WRITTEN REQUEST:
Please return every one of the rows below word for word, changing nothing and leaving none out.

- - -

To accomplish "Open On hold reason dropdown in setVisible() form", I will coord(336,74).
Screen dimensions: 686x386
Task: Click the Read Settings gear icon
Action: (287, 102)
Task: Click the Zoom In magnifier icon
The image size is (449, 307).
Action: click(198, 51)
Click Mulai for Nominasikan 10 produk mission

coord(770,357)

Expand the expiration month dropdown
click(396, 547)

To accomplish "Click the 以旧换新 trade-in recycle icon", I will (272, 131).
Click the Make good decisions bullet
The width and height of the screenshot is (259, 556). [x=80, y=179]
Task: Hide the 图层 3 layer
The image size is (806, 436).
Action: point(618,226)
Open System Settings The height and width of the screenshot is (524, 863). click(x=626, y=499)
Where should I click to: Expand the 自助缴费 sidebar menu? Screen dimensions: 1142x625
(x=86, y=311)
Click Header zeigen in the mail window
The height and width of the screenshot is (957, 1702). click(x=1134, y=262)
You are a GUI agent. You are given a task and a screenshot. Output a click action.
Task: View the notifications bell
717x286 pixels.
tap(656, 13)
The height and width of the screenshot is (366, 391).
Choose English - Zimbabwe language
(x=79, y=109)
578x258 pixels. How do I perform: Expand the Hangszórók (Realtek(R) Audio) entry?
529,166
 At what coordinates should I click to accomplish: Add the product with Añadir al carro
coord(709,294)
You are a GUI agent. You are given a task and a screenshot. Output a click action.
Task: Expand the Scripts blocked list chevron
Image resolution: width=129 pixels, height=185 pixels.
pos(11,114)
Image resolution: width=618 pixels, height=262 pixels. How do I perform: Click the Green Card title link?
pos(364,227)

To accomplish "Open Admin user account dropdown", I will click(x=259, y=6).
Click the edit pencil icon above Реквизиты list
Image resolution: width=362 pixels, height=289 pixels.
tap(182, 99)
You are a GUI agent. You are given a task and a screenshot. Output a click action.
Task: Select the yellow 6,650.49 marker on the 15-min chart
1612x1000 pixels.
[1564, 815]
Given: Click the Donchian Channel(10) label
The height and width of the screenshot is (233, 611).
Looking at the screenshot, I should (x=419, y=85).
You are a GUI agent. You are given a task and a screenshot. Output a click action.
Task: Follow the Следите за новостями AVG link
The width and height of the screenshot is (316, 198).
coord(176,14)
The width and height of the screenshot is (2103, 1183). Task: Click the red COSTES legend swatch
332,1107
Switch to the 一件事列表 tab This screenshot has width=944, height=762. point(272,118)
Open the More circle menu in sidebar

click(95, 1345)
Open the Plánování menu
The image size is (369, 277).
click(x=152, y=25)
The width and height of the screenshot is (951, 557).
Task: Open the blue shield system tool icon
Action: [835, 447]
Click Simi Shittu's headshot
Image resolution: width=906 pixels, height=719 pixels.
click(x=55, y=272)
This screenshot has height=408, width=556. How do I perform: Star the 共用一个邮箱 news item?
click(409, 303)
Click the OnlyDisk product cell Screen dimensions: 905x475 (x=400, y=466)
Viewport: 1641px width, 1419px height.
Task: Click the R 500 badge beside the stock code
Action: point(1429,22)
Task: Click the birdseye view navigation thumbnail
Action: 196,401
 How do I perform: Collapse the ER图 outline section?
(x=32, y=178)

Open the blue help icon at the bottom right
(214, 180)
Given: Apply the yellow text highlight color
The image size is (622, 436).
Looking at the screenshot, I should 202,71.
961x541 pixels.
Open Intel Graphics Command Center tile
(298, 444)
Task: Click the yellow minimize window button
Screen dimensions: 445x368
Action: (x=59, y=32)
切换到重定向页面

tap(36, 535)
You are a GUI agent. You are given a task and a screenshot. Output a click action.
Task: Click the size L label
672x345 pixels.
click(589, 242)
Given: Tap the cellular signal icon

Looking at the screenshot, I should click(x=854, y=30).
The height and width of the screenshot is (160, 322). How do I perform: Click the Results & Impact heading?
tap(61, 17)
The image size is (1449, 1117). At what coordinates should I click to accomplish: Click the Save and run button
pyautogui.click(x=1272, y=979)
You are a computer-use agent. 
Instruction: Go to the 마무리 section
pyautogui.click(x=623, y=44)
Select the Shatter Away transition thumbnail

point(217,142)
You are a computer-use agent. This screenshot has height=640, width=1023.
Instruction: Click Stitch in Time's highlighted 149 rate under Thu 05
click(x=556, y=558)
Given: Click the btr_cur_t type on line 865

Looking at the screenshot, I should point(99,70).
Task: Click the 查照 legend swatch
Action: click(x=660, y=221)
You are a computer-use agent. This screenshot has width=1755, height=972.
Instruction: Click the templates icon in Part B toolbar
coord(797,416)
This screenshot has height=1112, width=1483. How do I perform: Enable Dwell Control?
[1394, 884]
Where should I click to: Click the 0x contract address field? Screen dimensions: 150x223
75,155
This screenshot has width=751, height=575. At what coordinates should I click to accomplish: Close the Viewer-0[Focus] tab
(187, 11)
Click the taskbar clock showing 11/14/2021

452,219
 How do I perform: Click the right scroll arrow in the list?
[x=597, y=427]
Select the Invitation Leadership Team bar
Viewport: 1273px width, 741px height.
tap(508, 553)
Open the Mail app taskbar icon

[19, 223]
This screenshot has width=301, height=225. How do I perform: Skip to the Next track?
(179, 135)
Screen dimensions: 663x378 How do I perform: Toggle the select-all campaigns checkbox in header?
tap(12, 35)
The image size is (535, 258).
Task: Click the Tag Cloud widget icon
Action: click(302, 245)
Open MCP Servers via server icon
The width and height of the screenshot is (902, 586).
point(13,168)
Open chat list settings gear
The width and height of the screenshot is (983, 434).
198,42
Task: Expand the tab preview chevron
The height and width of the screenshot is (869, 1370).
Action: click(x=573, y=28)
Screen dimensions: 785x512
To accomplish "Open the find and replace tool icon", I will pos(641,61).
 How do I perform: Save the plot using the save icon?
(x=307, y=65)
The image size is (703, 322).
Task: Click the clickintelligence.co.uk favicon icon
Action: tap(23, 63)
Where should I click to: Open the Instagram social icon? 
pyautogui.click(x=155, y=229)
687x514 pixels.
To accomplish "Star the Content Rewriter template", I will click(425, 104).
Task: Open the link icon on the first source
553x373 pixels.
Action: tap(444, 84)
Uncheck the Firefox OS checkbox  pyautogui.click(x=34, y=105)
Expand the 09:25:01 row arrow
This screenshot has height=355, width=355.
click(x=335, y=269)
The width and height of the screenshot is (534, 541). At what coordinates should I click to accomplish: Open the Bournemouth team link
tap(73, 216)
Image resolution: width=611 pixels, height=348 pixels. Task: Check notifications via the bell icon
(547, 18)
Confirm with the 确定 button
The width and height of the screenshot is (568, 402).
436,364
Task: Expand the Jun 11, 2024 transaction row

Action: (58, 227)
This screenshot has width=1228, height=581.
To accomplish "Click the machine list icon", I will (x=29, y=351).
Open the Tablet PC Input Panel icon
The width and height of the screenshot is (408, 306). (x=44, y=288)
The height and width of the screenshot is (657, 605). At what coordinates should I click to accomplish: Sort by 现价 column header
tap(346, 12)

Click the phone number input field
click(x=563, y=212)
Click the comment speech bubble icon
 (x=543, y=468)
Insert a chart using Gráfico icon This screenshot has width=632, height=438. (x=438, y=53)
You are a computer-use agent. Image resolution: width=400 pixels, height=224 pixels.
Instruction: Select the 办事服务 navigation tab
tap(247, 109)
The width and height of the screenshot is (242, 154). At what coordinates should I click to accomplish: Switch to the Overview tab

- - -

SOLUTION BELOW:
To accomplish "Open On hold reason dropdown in setVisible() form", I will coord(336,74).
Screen dimensions: 686x386
Task: Click the Read Settings gear icon
Action: (287, 102)
Task: Click the Zoom In magnifier icon
The image size is (449, 307).
Action: click(198, 51)
Click Mulai for Nominasikan 10 produk mission

coord(770,357)

Expand the expiration month dropdown
click(396, 547)

To accomplish "Click the 以旧换新 trade-in recycle icon", I will (272, 131).
Click the Make good decisions bullet
The width and height of the screenshot is (259, 556). [x=80, y=179]
Task: Hide the 图层 3 layer
The image size is (806, 436).
Action: point(618,226)
Open System Settings The height and width of the screenshot is (524, 863). click(x=626, y=499)
Where should I click to: Expand the 自助缴费 sidebar menu? Screen dimensions: 1142x625
(x=86, y=311)
Click Header zeigen in the mail window
The height and width of the screenshot is (957, 1702). click(x=1134, y=262)
You are a GUI agent. You are given a task and a screenshot. Output a click action.
Task: View the notifications bell
717x286 pixels.
tap(656, 13)
The height and width of the screenshot is (366, 391).
Choose English - Zimbabwe language
(x=79, y=109)
578x258 pixels. How do I perform: Expand the Hangszórók (Realtek(R) Audio) entry?
529,166
 At what coordinates should I click to accomplish: Add the product with Añadir al carro
coord(709,294)
You are a GUI agent. You are given a task and a screenshot. Output a click action.
Task: Expand the Scripts blocked list chevron
Image resolution: width=129 pixels, height=185 pixels.
pos(11,114)
Image resolution: width=618 pixels, height=262 pixels. How do I perform: Click the Green Card title link?
pos(364,227)

To accomplish "Open Admin user account dropdown", I will click(x=259, y=6).
Click the edit pencil icon above Реквизиты list
Image resolution: width=362 pixels, height=289 pixels.
tap(182, 99)
You are a GUI agent. You are given a task and a screenshot. Output a click action.
Task: Select the yellow 6,650.49 marker on the 15-min chart
1612x1000 pixels.
[1564, 815]
Given: Click the Donchian Channel(10) label
The height and width of the screenshot is (233, 611).
Looking at the screenshot, I should (x=419, y=85).
You are a GUI agent. You are given a task and a screenshot. Output a click action.
Task: Follow the Следите за новостями AVG link
The width and height of the screenshot is (316, 198).
coord(176,14)
The width and height of the screenshot is (2103, 1183). Task: Click the red COSTES legend swatch
332,1107
Switch to the 一件事列表 tab This screenshot has width=944, height=762. point(272,118)
Open the More circle menu in sidebar

click(95, 1345)
Open the Plánování menu
The image size is (369, 277).
click(x=152, y=25)
The width and height of the screenshot is (951, 557).
Task: Open the blue shield system tool icon
Action: [835, 447]
Click Simi Shittu's headshot
Image resolution: width=906 pixels, height=719 pixels.
click(x=55, y=272)
This screenshot has height=408, width=556. How do I perform: Star the 共用一个邮箱 news item?
click(409, 303)
Click the OnlyDisk product cell Screen dimensions: 905x475 (x=400, y=466)
Viewport: 1641px width, 1419px height.
Task: Click the R 500 badge beside the stock code
Action: point(1429,22)
Task: Click the birdseye view navigation thumbnail
Action: 196,401
 How do I perform: Collapse the ER图 outline section?
(x=32, y=178)

Open the blue help icon at the bottom right
(214, 180)
Given: Apply the yellow text highlight color
The image size is (622, 436).
Looking at the screenshot, I should 202,71.
961x541 pixels.
Open Intel Graphics Command Center tile
(298, 444)
Task: Click the yellow minimize window button
Screen dimensions: 445x368
Action: (x=59, y=32)
切换到重定向页面

tap(36, 535)
You are a GUI agent. You are given a task and a screenshot. Output a click action.
Task: Click the size L label
672x345 pixels.
click(589, 242)
Given: Tap the cellular signal icon

Looking at the screenshot, I should click(x=854, y=30).
The height and width of the screenshot is (160, 322). How do I perform: Click the Results & Impact heading?
tap(61, 17)
The image size is (1449, 1117). At what coordinates should I click to accomplish: Click the Save and run button
pyautogui.click(x=1272, y=979)
You are a computer-use agent. 
Instruction: Go to the 마무리 section
pyautogui.click(x=623, y=44)
Select the Shatter Away transition thumbnail

point(217,142)
You are a computer-use agent. This screenshot has height=640, width=1023.
Instruction: Click Stitch in Time's highlighted 149 rate under Thu 05
click(x=556, y=558)
Given: Click the btr_cur_t type on line 865

Looking at the screenshot, I should point(99,70).
Task: Click the 查照 legend swatch
Action: click(x=660, y=221)
You are a computer-use agent. This screenshot has width=1755, height=972.
Instruction: Click the templates icon in Part B toolbar
coord(797,416)
This screenshot has height=1112, width=1483. How do I perform: Enable Dwell Control?
[1394, 884]
Where should I click to: Click the 0x contract address field? Screen dimensions: 150x223
75,155
This screenshot has width=751, height=575. At what coordinates should I click to accomplish: Close the Viewer-0[Focus] tab
(187, 11)
Click the taskbar clock showing 11/14/2021

452,219
 How do I perform: Click the right scroll arrow in the list?
[x=597, y=427]
Select the Invitation Leadership Team bar
Viewport: 1273px width, 741px height.
tap(508, 553)
Open the Mail app taskbar icon

[19, 223]
This screenshot has width=301, height=225. How do I perform: Skip to the Next track?
(179, 135)
Screen dimensions: 663x378 How do I perform: Toggle the select-all campaigns checkbox in header?
tap(12, 35)
The image size is (535, 258).
Task: Click the Tag Cloud widget icon
Action: click(302, 245)
Open MCP Servers via server icon
The width and height of the screenshot is (902, 586).
point(13,168)
Open chat list settings gear
The width and height of the screenshot is (983, 434).
198,42
Task: Expand the tab preview chevron
The height and width of the screenshot is (869, 1370).
Action: click(x=573, y=28)
Screen dimensions: 785x512
To accomplish "Open the find and replace tool icon", I will pos(641,61).
 How do I perform: Save the plot using the save icon?
(x=307, y=65)
The image size is (703, 322).
Task: Click the clickintelligence.co.uk favicon icon
Action: tap(23, 63)
Where should I click to: Open the Instagram social icon? 
pyautogui.click(x=155, y=229)
687x514 pixels.
To accomplish "Star the Content Rewriter template", I will click(425, 104).
Task: Open the link icon on the first source
553x373 pixels.
Action: tap(444, 84)
Uncheck the Firefox OS checkbox  pyautogui.click(x=34, y=105)
Expand the 09:25:01 row arrow
This screenshot has height=355, width=355.
click(x=335, y=269)
The width and height of the screenshot is (534, 541). At what coordinates should I click to accomplish: Open the Bournemouth team link
tap(73, 216)
Image resolution: width=611 pixels, height=348 pixels. Task: Check notifications via the bell icon
(547, 18)
Confirm with the 确定 button
The width and height of the screenshot is (568, 402).
436,364
Task: Expand the Jun 11, 2024 transaction row

Action: (58, 227)
This screenshot has width=1228, height=581.
To accomplish "Click the machine list icon", I will (x=29, y=351).
Open the Tablet PC Input Panel icon
The width and height of the screenshot is (408, 306). (x=44, y=288)
The height and width of the screenshot is (657, 605). At what coordinates should I click to accomplish: Sort by 现价 column header
tap(346, 12)

Click the phone number input field
click(x=563, y=212)
Click the comment speech bubble icon
 (x=543, y=468)
Insert a chart using Gráfico icon This screenshot has width=632, height=438. (x=438, y=53)
You are a computer-use agent. Image resolution: width=400 pixels, height=224 pixels.
Instruction: Select the 办事服务 navigation tab
tap(247, 109)
The width and height of the screenshot is (242, 154). At what coordinates should I click to accomplish: Switch to the Overview tab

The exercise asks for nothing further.